In-Center Nocturnal Dialysis

Nocturnal hemodialysis is a slow, gentle treatment that is done at night, while you sleep; your days are left free for work or other activities. Your dialysis facility provides the machine for you. It shortens the time between treatments and the longer treatments allow less waste and fluid to build up between sessions. Nocturnal hemodialysis is easier on the heart than standard treatments and often allows a more normal diet and fewer fluid limits and medications. Most people do nocturnal hemodialysis every other day for 8 hours.

Find facilities in your area that offer in-center nocturnal dialysis at Medicare Compare.

Home Hemodialysis

Hemodialysis is typically conducted in a dedicated facility with specialized nurses and technicians who specialize in hemodialysis. However, dialysis can also be done in a patient’s home. Once you and your doctor have determined that at home hemodialysis is right for you, you will begin a comprehensive safety and training program that is tailored to your specific medical and learning needs. In most cases, you will learn to perform at home hemodialysis treatments with a dialysis partner.

There are three types of at-home hemodialysis:
  • Short Daily at-Home Hemodialysis: Performed five or six times a week, typically for two to three hours per session.
  • Traditional at-Home Hemodialysis: Performed three times per week, typically for about four hours per session. This is similar to the treatments received at a local dialysis center.
  • Nocturnal/Extended Home Hemodialysis – Performed during sleep, typically six to eight hours a night, three or more nights a week. Many patients enjoy the ability to spend the night dialyzing and not lose time during the day that could be spent at work or with family.

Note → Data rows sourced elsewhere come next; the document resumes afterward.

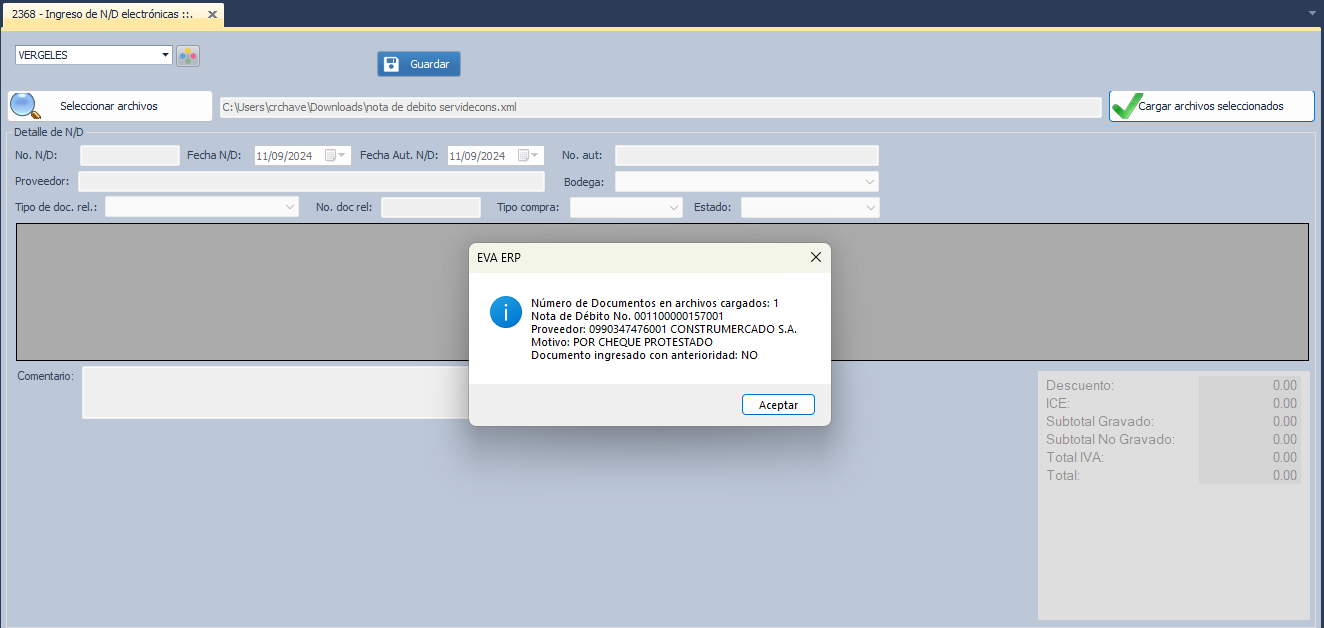Click the green checkmark load icon

click(x=1125, y=106)
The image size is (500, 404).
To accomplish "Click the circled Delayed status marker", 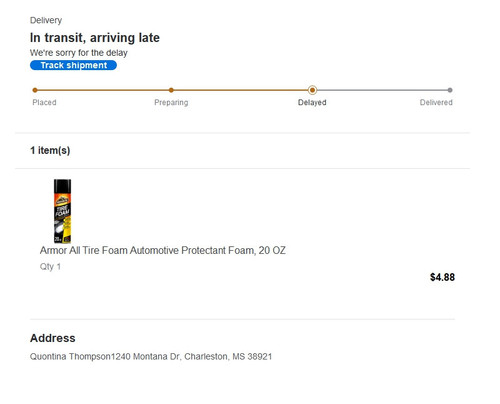I will coord(312,90).
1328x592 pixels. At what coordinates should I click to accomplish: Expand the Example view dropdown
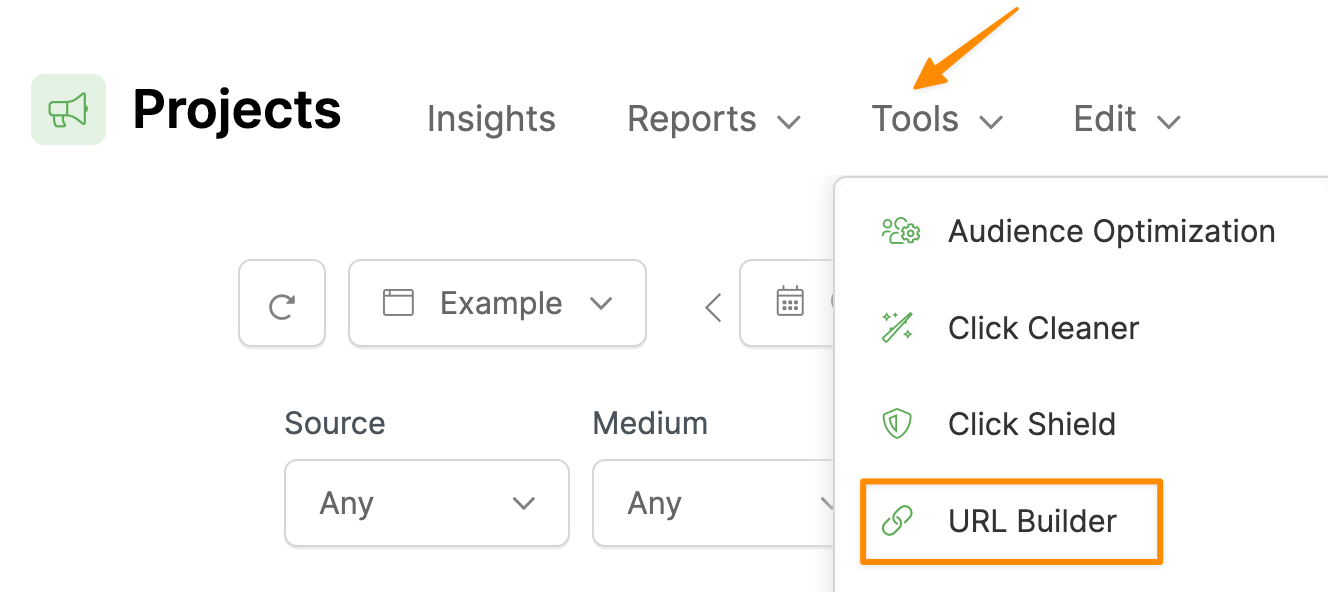point(600,303)
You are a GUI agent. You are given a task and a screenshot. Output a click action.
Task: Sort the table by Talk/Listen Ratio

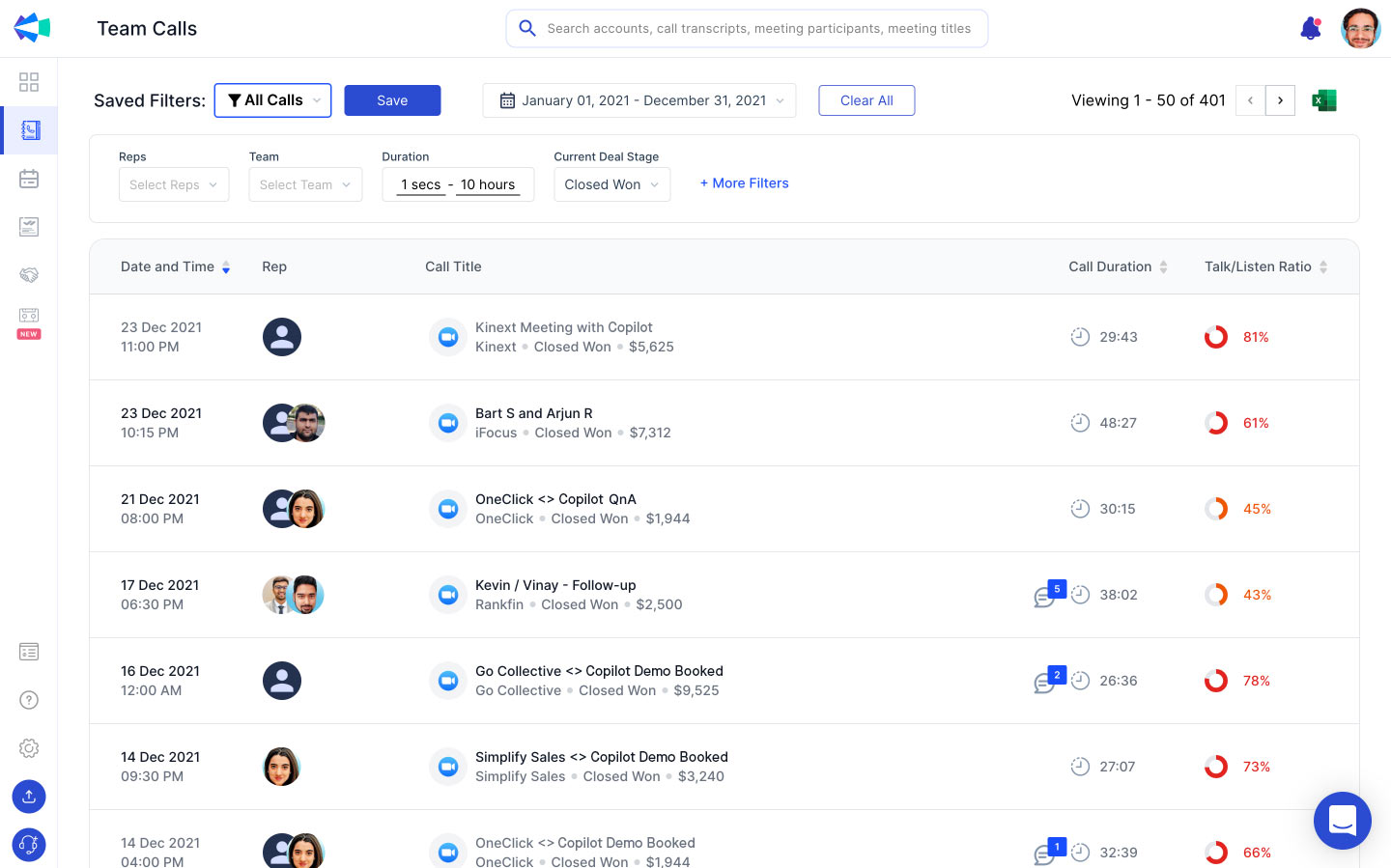coord(1322,266)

To locate dialysis facilities that offer home dialysis, please visit Home Dialysis Central.

To learn more about what the IPRO ESRD Network Program is doing for home dialysis, please view our Promoting Appropriate Home Dialysis webpage.

Patient Education

  • Home Hemodialysis Myths vs. Reality: Handout
  • Home Dialysis Central MATCH-D: Tool
  • Home Dialysis Central Patient Videos About Home Dialysis: Link
  • Kidney Smart Education Program: Link

Peritoneal Dialysis

Peritoneal dialysis (PD) uses the space in your belly called the peritoneal cavity to clean your blood. PD doesn’t use a dialyzer. This space is lined with a membrane called the peritoneum. It surrounds and protects your intestines, bowel, and other organs. The membrane has many tiny holes that can be used to filter waste out of your blood while keeping blood cells and proteins in your vessels.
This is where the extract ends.